Im Vergleich zu Großbritannien sind die Marketingetats deutscher Verlage Peanuts: Insgesamt 47 Millionen Euro haben britische Verlage 2005 für die Bewerbung ihrer Top-Titel ausgegeben. Das Gros (54 Prozent) entfiel zwar auf Printanzeigen, im Trend liegen jedoch die Werbung auf öffentlichen Posterflächen wie in der Londoner U-Bahn.

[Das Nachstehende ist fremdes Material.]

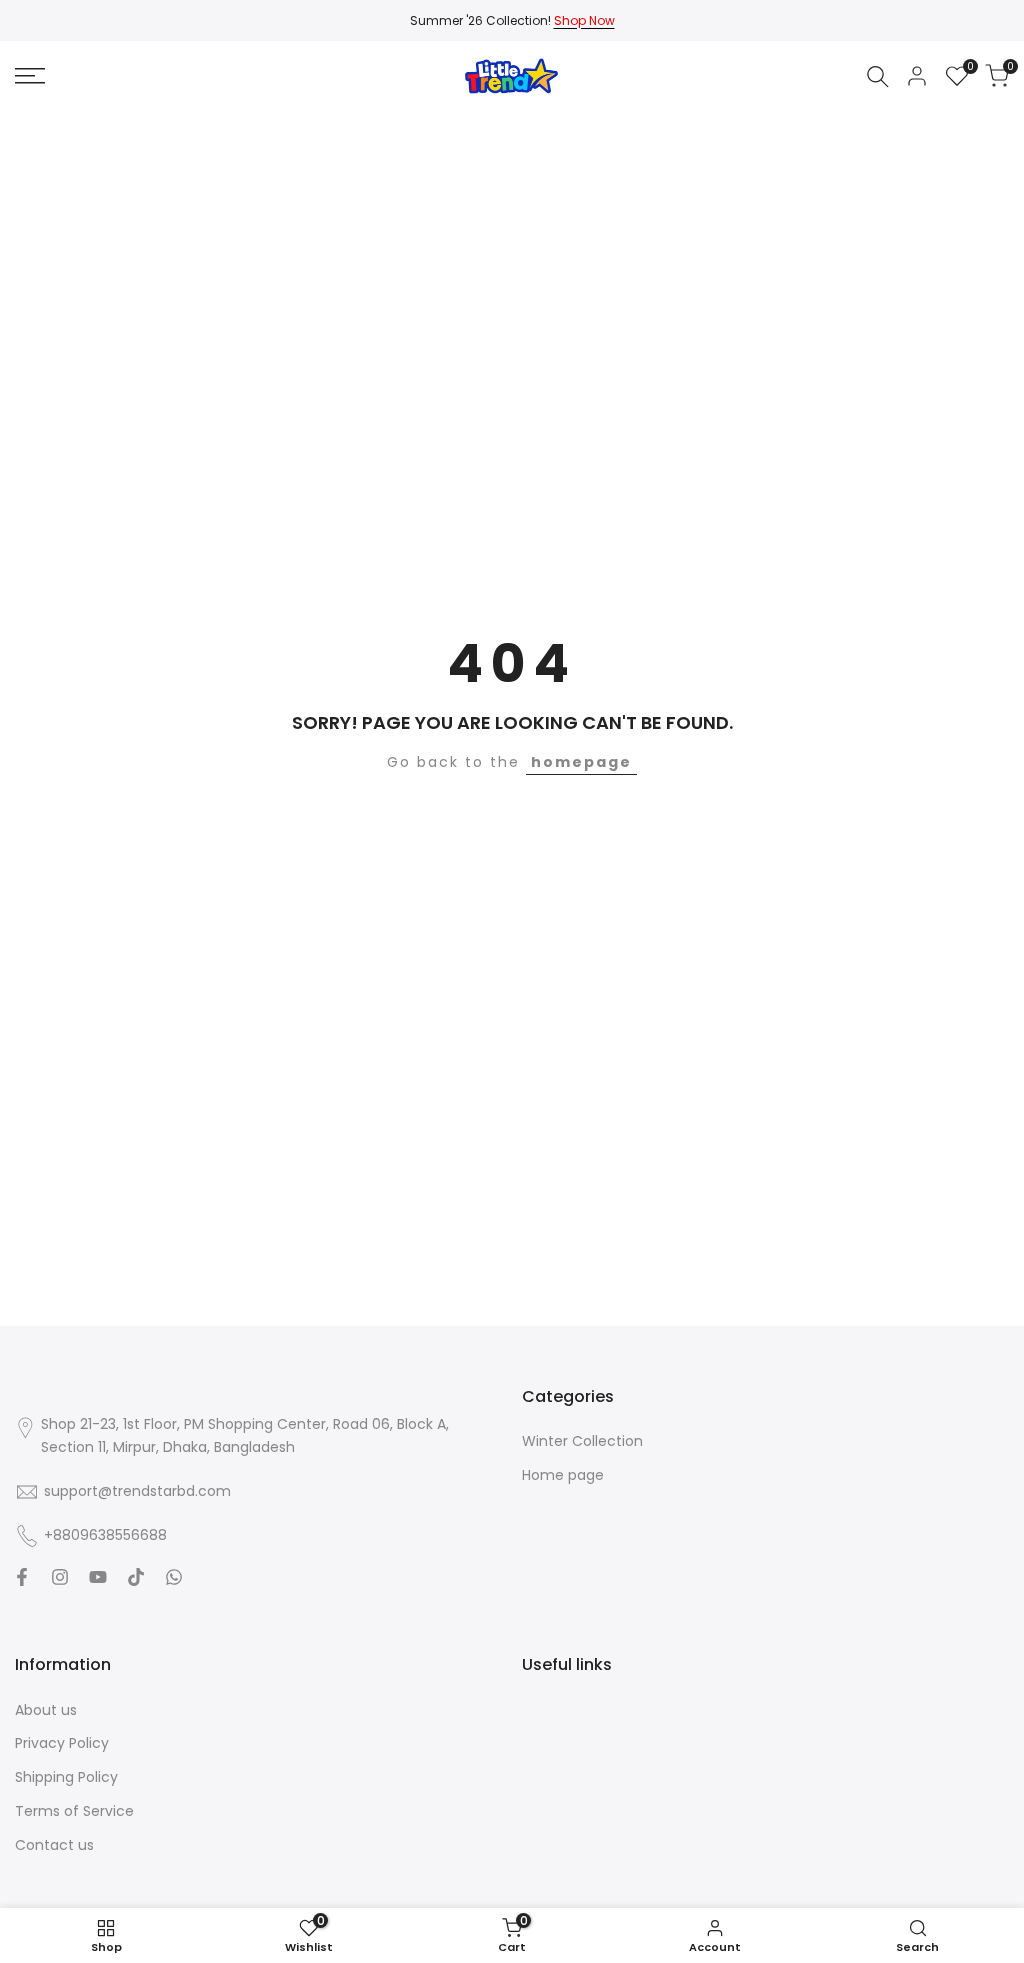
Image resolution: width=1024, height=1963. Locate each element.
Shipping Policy (66, 1777)
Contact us (54, 1845)
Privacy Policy (62, 1743)
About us (46, 1710)
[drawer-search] (878, 76)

Im Kommentar horcht Daniel Lenz auf das für den stationären Einzelhandel "bedrohliche Echo" der jüngsten Signale von eBay (Neuwarenhaus eBay express), Amazon (demnächst sollen Kunden binnen vier Stunden beliefert werden) und Google (Online-Bezahldienst Gbuy, hier mehr). Zwar informiere sich der Konsument bei vielen Produktgruppen in acht von zehn Fällen im Netz, bevor er im stationären Handel die Börse zücke - die Klientel der Online-Rechercheure sei also noch nicht verloren. Gleichwohl müsse der Handel eine neue Anziehungskraft entwickeln, um dem "Triumvirat" Paroli bieten zu können.

Weitere Artikel: Die Zeitschrift Eltern bringt Klassiker der Kinderliteratur in unterschiedlichen Medienformaten (Bilderbücher, Hörbücher, DVDs) im September unter dem Titel "Abenteuer-Edition" auf den Markt. Der WM-Auftakt hat große Löcher in die Kassen der Buchhändler gerissen - von Donnerstag bis Sonntag sank der Umsatz im Vorjahresvergleich um 16 Prozent. eBay ködert für das Neuwarenkaufhaus ebay express (Start in Deutschland im Herbst) auch Verlage; buchreport schätzt, dass bei ebay.de pro Jahr rund 80 Millionen Bücher angeboten werden. Und hier die Bestsellerlisten.

Börsenblatt

Eine Frau an der Spitze einer Verlagsgruppe hat weiterhin Seltenheitswert - trotz Friede Springer, Liz Mohn und Ulla Berkewicz. Leider wird Wolters Kluwer-CEO Nancy McKinstry im Interview mit dem Börsenblatt auf ihre außergewöhnliche Rolle nicht angesprochen. Stattdessen äußert sich die gebürtige US-Amerikanerin ausweichend bis politically correct zu Gott und der Welt. Weder zum Regierungswechsel in Deutschland noch zur Zukunftsstrategie der 3,7-Milliarden-Euro-schweren Fachverlagsgruppe zeigt sich McKinstry besonders offenherzig. Immerhin lässt sie durchblicken, dass der "Workflow" der deutschen Töchter verbessert werden soll, indem Arbeitsplätze an einzelnen Standorten konzentriert werden. Zur Rolle des Buchhandels merkt die Wolters Kluwer-Chefin an, dass am meisten Geld künftig ins Online-Geschäft investiert werde.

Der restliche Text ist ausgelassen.